La suspension du permis de conduire

 

Il convient de distinguer la suspension administrative de la suspension judiciaire.

 

  1. La suspension administrative du permis de conduire

 

La suspension administrative du permis de conduire peut être décidée par le préfet :

  • soit pour des raisons médicales,
  • soit après la constatation d'une infraction grave.
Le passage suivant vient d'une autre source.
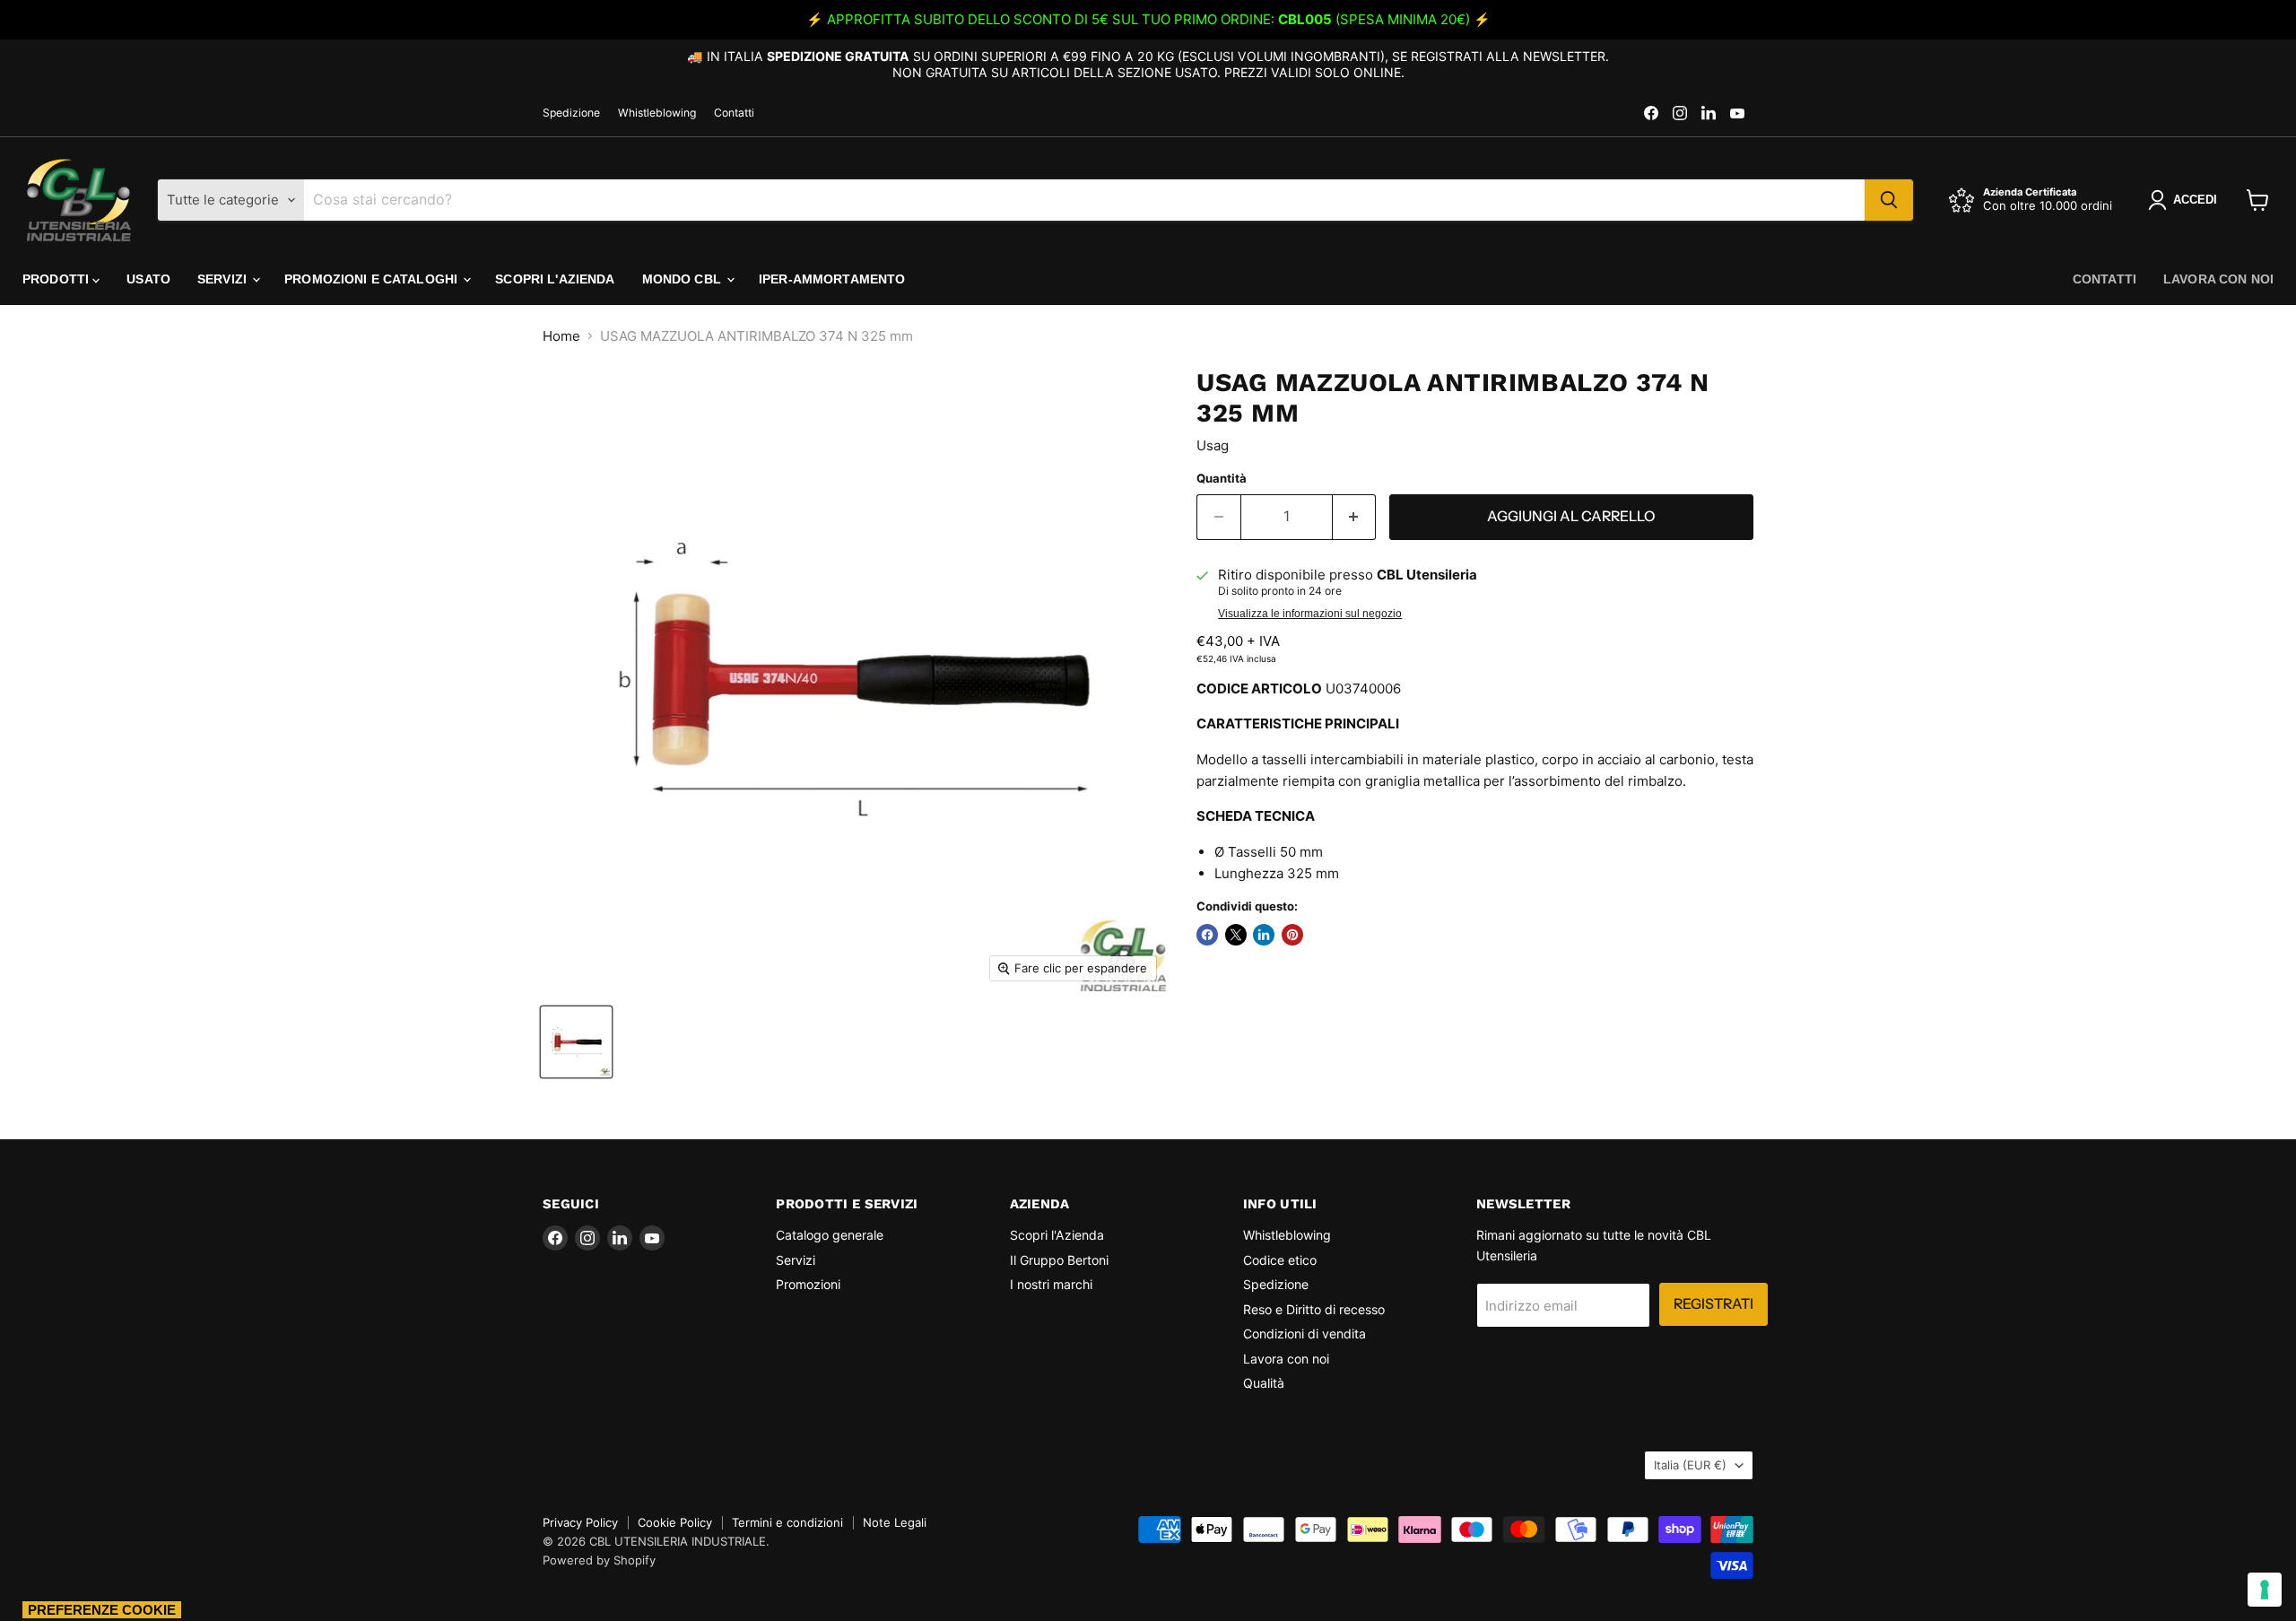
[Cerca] (1889, 200)
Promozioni (808, 1284)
A la suite d'une infraction grave, une rétention du permis peut être effectuée par les forces de l'ordre pendant un délai de 72 heures. C'est durant ce délai que le préfet peut décider d'une suspension administrative.

 

Quelles sont les infractions graves pouvant donner lieu à une suspension administrative ?

 

Les infractions qui peuvent faire l'objet d'une suspension administrative sont les suivantes :

  • La conduite sous l'emprise d'alcool ou le refus de se soumettre à un test d'alcoolémie
  • Un excès de vitesse de 40 km/h ou plus
  • Un délit de fuite
  • Griller un feu rouge
  • Prendre un sens interdit
  • Refus de priorité
  • Dépassement dangereux
  • Consommation de cannabis ou autres stupéfiants ou le refus de se soumettre à un dépistage
  • Refus d'obtempérer
  • Une atteinte involontaire à la vie ou à l'intégrité de la personne susceptible d'entraîner une incapacité totale de travail

 

 

Quelle est la durée de de la suspension administrative ?

 

La durée de la suspension ou de l'interdiction prévue à l'article L. 224-7 ne peut excéder six mois.

 

Cette durée est portée à un an en cas d'infraction d'atteinte involontaire à la vie ou d'atteinte involontaire à l'intégrité de la personne susceptible d'entraîner une incapacité totale de travail personnel, de conduite en état d'ivresse ou sous l'empire où d'un état alcoolique, ou de délit de fuite.

 

Peut-on contester une suspension administrative ?

 

En cas de suspension administrative, il ne peut pas y avoir d'aménagement de la peine. Le non-respect d'une mesure de suspension est passible d'une peine d'emprisonnement de 2 ans, d'une amende de 4500 €, d'une perte de 6 points et d'une mesure de confiscation du véhicule. Cette sanction administrative est normalement une sanction provisoire dans l'attente de passer devant le juge.

 

La plupart du temps, la suspension administrative précède le passage devant le juge au tribunal correctionnel et la convocation qui peut être réalisée par l'intermédiaire d'une Convocation par Officier de Police Judiciaire (COPJ).

 

Il est possible de contester la suspension de son permis devant le tribunal administratif. Un recours gracieux devant le préfet est recommandé avant tout recours contentieux.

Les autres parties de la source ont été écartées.